--- START ---
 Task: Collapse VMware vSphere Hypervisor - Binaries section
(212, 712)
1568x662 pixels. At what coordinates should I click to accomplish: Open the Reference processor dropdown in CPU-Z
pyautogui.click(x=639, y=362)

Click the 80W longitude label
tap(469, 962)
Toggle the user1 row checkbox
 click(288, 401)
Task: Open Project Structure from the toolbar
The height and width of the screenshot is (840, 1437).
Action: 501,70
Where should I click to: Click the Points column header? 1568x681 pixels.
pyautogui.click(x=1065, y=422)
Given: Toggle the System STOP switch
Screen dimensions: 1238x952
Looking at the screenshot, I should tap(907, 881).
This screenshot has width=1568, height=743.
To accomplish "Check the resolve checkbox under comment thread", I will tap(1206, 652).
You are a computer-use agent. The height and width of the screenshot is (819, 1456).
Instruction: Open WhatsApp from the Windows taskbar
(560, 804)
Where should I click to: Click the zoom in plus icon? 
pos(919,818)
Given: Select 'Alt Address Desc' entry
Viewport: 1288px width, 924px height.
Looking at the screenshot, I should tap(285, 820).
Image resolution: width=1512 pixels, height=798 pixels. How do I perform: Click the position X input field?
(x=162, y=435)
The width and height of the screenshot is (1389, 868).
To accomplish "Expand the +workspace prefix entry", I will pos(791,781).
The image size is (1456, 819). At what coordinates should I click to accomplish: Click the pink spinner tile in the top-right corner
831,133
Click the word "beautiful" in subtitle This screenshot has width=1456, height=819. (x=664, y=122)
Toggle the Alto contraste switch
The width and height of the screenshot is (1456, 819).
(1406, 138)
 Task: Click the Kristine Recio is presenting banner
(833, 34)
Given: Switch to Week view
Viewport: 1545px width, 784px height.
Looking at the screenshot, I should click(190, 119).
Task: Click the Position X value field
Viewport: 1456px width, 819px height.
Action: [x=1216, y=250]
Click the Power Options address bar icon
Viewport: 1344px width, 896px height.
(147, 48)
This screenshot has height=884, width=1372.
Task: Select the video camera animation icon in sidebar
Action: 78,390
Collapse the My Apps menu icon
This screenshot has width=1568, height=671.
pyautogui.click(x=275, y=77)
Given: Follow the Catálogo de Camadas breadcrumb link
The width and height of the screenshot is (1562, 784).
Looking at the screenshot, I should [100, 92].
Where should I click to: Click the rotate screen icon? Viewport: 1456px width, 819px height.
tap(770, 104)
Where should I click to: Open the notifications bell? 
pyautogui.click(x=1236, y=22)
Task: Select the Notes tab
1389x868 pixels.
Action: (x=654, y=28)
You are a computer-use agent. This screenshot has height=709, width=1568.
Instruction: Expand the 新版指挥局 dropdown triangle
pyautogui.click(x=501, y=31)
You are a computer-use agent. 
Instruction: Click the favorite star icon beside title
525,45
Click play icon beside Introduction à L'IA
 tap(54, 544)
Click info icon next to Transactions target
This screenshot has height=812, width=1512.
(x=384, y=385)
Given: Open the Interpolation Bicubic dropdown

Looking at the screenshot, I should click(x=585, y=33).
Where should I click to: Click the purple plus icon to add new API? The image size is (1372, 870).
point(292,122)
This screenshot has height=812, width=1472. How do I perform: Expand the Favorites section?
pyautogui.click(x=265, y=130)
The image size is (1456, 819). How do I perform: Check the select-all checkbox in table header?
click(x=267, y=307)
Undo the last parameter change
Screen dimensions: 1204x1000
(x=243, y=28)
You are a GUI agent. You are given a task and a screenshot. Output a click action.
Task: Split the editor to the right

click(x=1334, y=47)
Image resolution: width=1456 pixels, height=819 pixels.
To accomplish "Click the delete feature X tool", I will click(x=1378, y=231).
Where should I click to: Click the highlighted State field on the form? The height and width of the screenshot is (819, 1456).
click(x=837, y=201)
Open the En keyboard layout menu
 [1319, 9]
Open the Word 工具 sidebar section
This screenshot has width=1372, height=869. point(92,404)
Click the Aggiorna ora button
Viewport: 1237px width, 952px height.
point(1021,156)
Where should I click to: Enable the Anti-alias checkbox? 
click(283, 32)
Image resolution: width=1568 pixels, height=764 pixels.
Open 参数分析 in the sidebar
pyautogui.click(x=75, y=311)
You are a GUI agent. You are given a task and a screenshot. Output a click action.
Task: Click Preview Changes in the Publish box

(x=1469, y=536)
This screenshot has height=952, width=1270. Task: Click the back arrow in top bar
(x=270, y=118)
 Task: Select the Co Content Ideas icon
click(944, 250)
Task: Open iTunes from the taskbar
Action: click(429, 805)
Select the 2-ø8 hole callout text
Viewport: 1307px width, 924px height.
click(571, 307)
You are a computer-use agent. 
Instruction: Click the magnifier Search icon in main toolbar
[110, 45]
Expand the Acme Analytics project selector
--- END ---
For the material above, what is the count of lines that hold the word "entry"? Give the number by itself.

2